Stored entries
Segment Open

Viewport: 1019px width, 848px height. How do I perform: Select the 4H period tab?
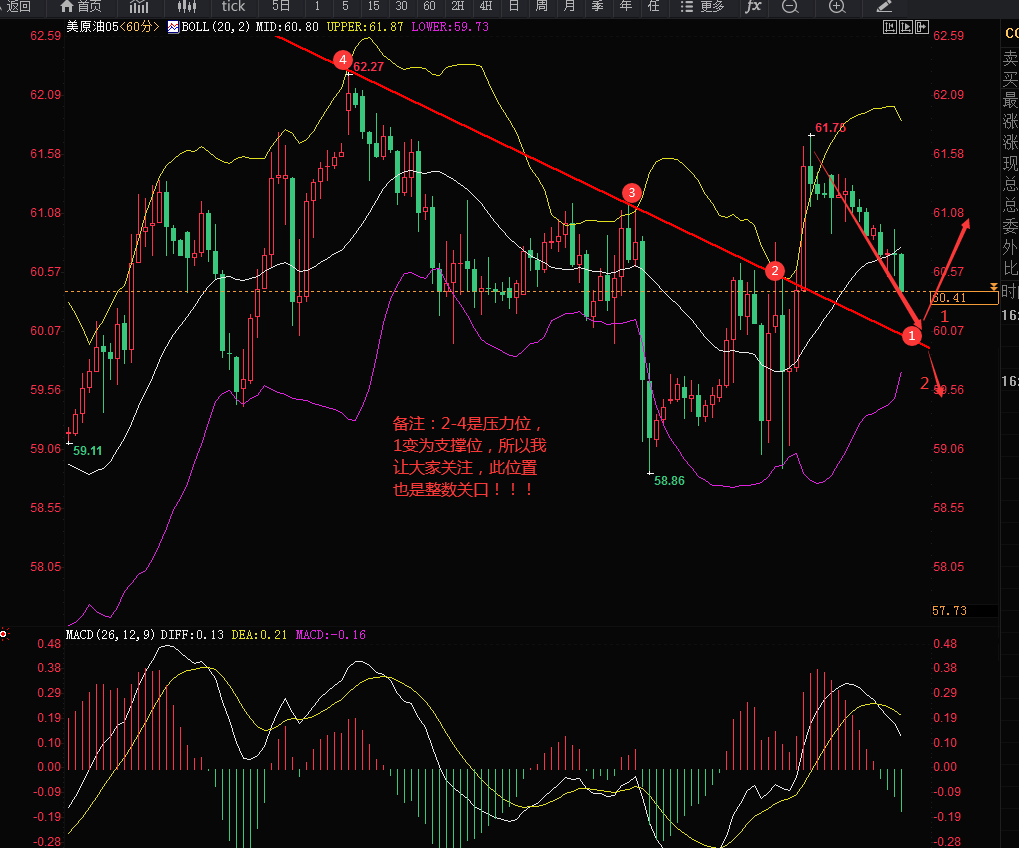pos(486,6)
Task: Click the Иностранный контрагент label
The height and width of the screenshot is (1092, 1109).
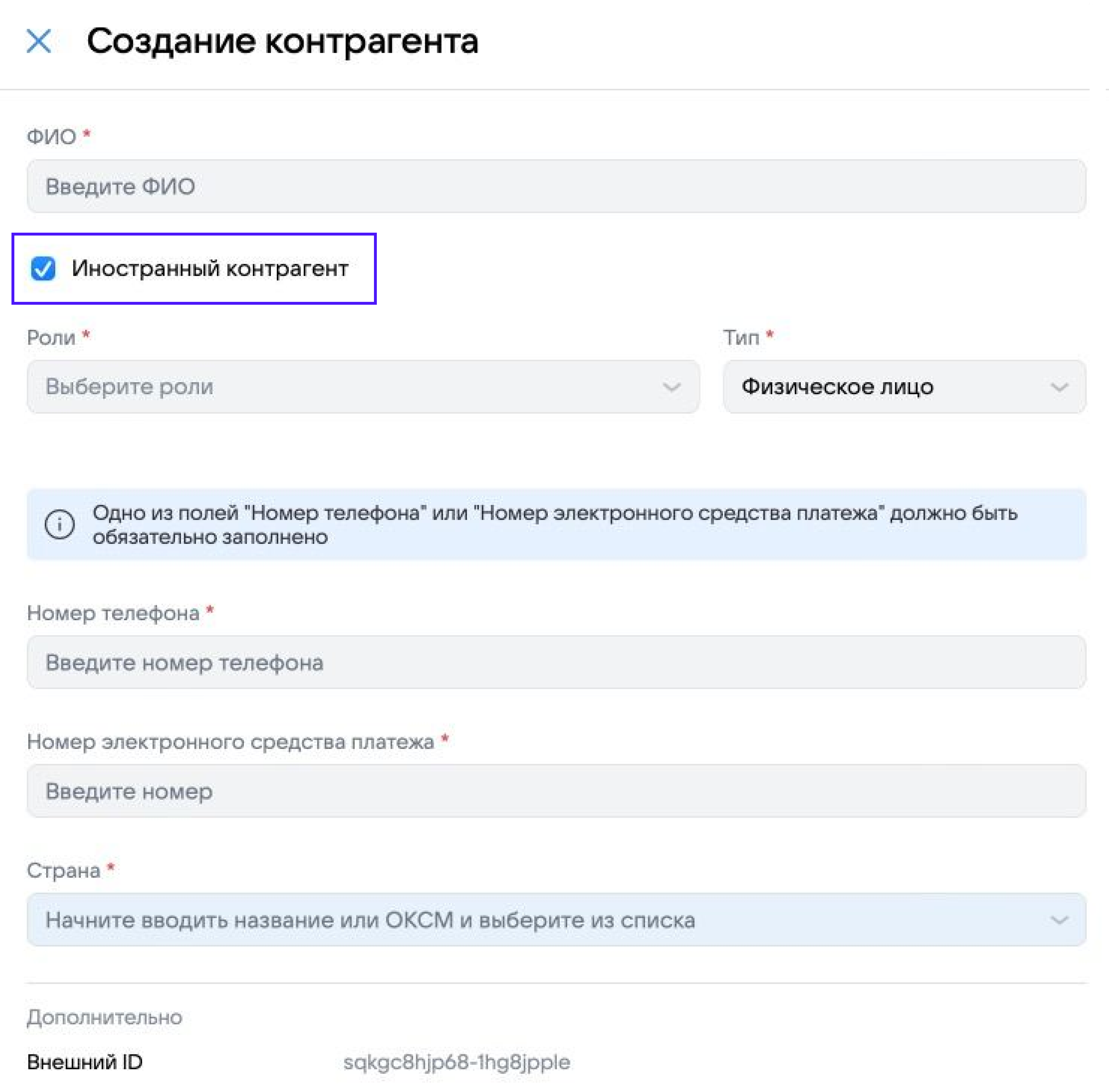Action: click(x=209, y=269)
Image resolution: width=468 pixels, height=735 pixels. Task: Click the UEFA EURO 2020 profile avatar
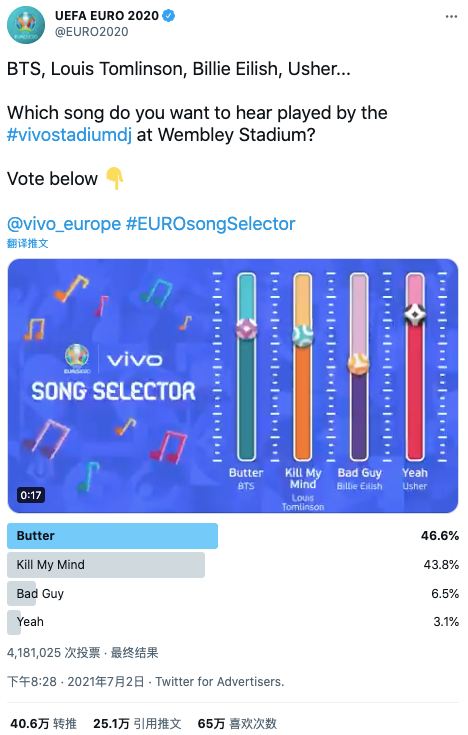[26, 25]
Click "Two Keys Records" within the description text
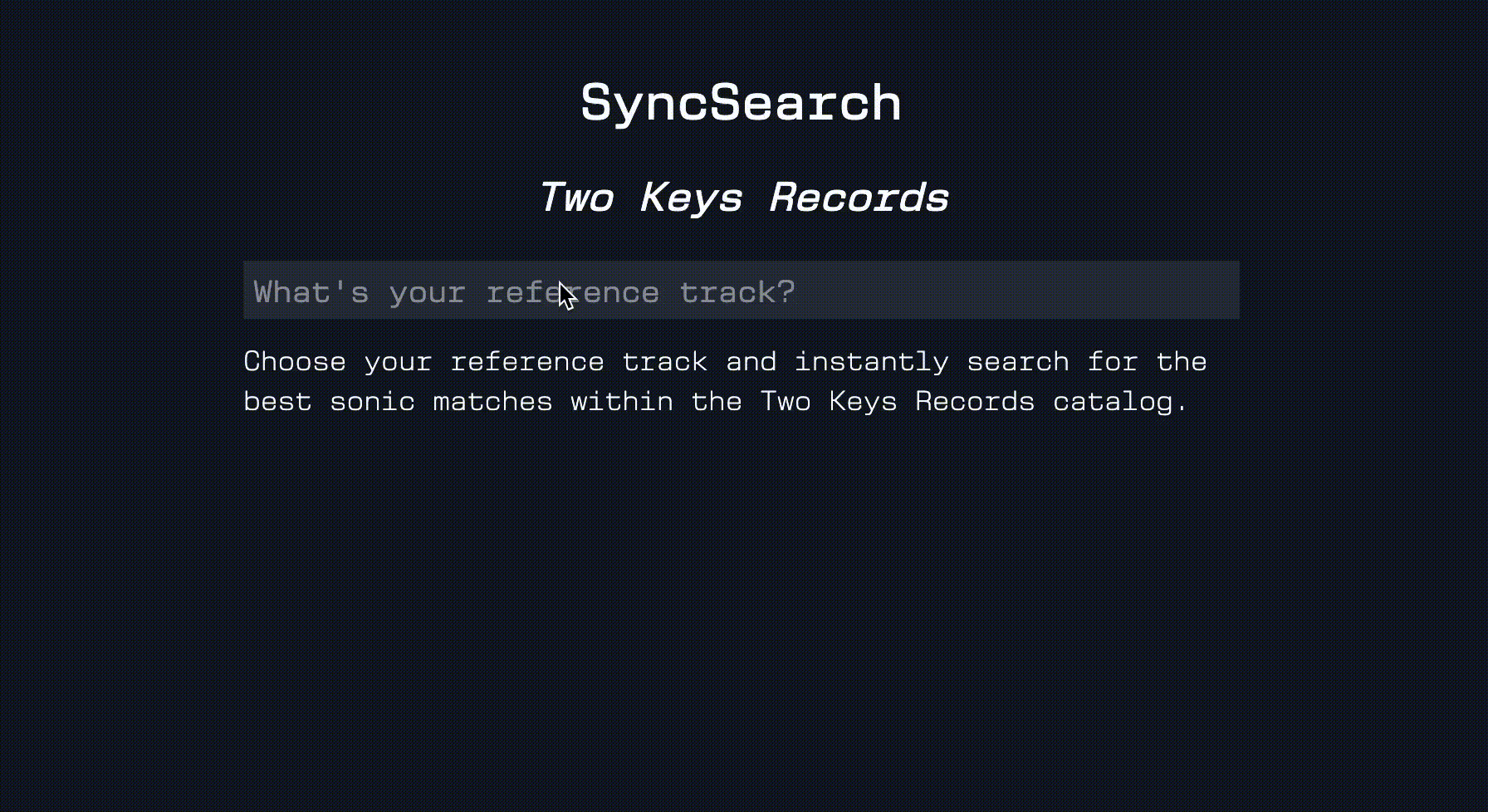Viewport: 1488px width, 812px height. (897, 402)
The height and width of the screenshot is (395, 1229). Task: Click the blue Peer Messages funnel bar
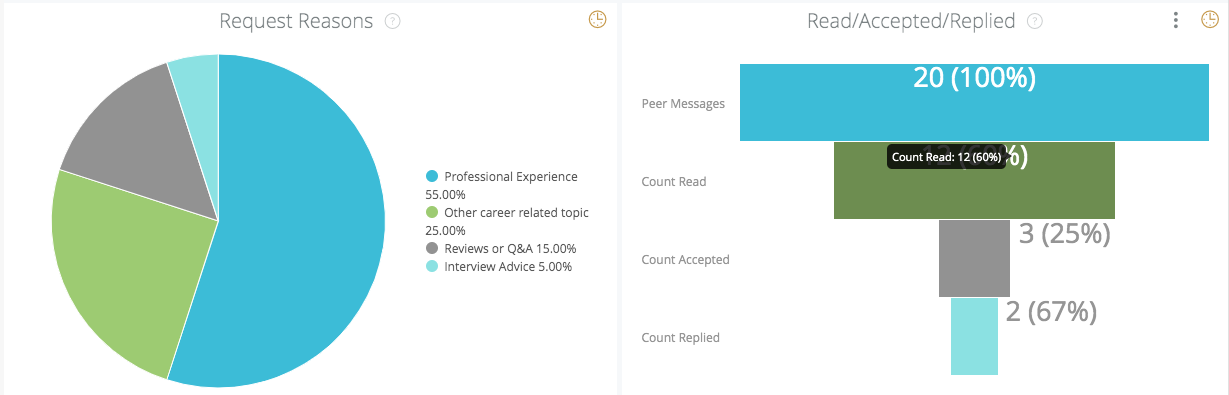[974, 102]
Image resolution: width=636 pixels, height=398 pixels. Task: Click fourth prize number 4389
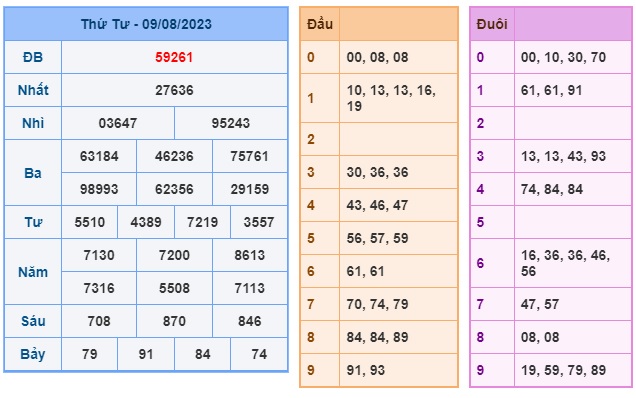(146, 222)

Segment Closed

WORK ITEM
Return each entry above unchanged. Leave the pictures out.

THE COMPLETED TASK
Viewport: 1019px width, 848px height. How do I perform: Select the 4H period tab?
pos(486,6)
Task: Click the Иностранный контрагент label
The height and width of the screenshot is (1092, 1109).
Action: click(x=209, y=269)
Image resolution: width=468 pixels, height=735 pixels. Task: Click the UEFA EURO 2020 profile avatar
[26, 25]
Click "Two Keys Records" within the description text
Viewport: 1488px width, 812px height. (897, 402)
The height and width of the screenshot is (395, 1229). Task: Click the blue Peer Messages funnel bar
[974, 102]
Image resolution: width=636 pixels, height=398 pixels. Task: Click fourth prize number 4389
(146, 222)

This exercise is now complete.